Als sich 1886 der unter der Leitung von Dr. Maximilian Steiner sozial engagierte „Verein für Arbeiterhäuser“ konstituierte, wurde Unger mit der Planung einer Mustersiedlung beauftragt. In den nächsten Jahren entstand auf den damals billigen Gründen in Wien-Favoriten eine kleine Gruppe von Arbeiterwohnhäusern (Wien 10, Kiesewettergasse 3-15), die bis heute das älteste Beispiel sozialen Wohnbaus in Wien darstellen. Unger konzipierte nach englischem Vorbild Reihenhäuser mit kleinen Vorgärten oder Höfen. Die formal sehr eng an die Bahnarchitektur angelehnten Häuser verfügten bereits über direkten Wasseranschluss in Küche und WC (das im Haus situiert war und nicht wie bis dahin üblich außerhalb lag). Die relativ große Anzahl an Räumen (1 Wohnstube und 2 bis 3 Schlafräume) sollte den Bewohnern Zuverdienstmöglichkeiten durch die Betreibung eines Gewerbes oder der Untervermietung bieten. Mittels jährlicher Zahlungen sollte innerhalb von 25 Jahren das Haus ins Eigentum übergehen. Von dem ursprünglichen Projekt kam allerdings nur die Hälfte der Häuser zur Realisation. Generell erwies sich dieses Modell für den urbanen Raum als nicht geeignet. Mitte der 90er Jahre löste sich daher der Verein auf und übergab sein Vermögen der „Stiftung für Volkswohnungen“. Als diese Stiftung anlässlich des Kaiserjubiläums von 1898 ein großes Volkswohnprojekt in Wien-Ottakring ausschrieb, beteiligte sich daher auch Unger an dem Bewerb. Er ging bei seinem Entwurf von mehreren Häusern in Geschossbauweise aus, die um einen gemeinsamen zentralen Innenhof angelegt waren, von wo aus auch die jeweiligen Treppenhäuser zugänglich waren. Im Gegensatz zum alten Favoritner Projekt waren auch Gemeinschaftseinrichtungen wie Waschküchen und Baderäume vorgesehen. Dieses Konzept nahm bereits Kriterien des sozialen Wohnungsbaus der Zwischenkriegszeit vorweg. Der Architekt konnte allerdings aufgrund von Zeitmangel seinen Konkurrenzentwurf nicht genauer ausführen, so dass er nur den 2. Preis und daher auch nicht den Auftrag erhielt.
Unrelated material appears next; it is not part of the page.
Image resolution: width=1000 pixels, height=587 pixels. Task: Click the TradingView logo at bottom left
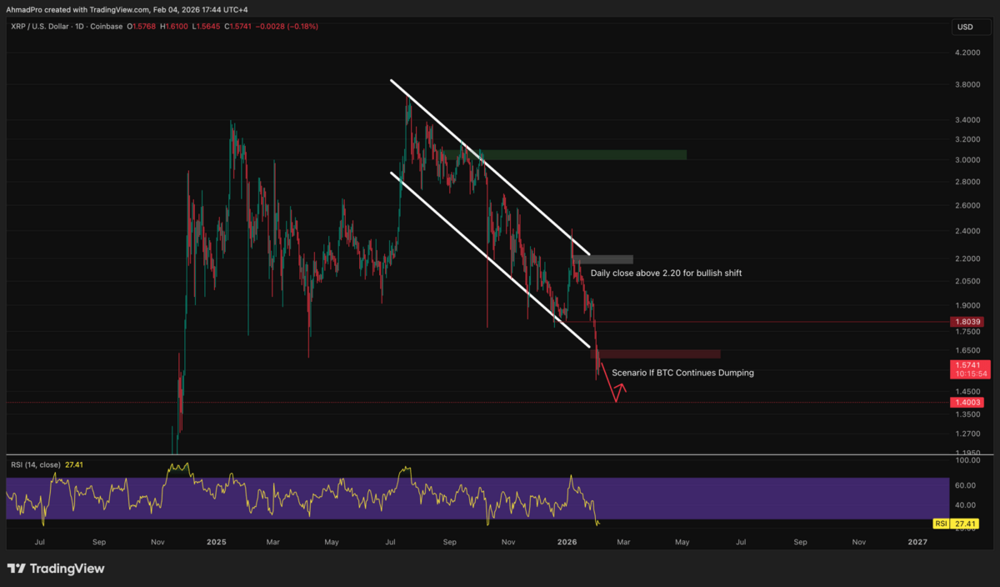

Kurze Zeit später griff Unger jedoch auf diesen Entwurf zurück, als er für die Landarbeiter des Chorherrenstifts in Klosterneuburg das so genannte „Jubiläums-Arbeiterwohnhaus“ (Klosterneuburg, NÖ, Wienerstraße 68) errichtete. Auch der gleichfalls für die Augustinerchorherren einige Jahre später errichtete „Kreindlhof“ (Klosterneuburg, Albrechtstraße 105) orientierte sich weitgehend an diesem Schema. Es entbehrt nicht einer gewisssen Symbolik, dass auf der Bautafel zwar der Bauführer und der ausführende Baumeister angegeben sind, aber nicht der heute vergessene Josef Unger.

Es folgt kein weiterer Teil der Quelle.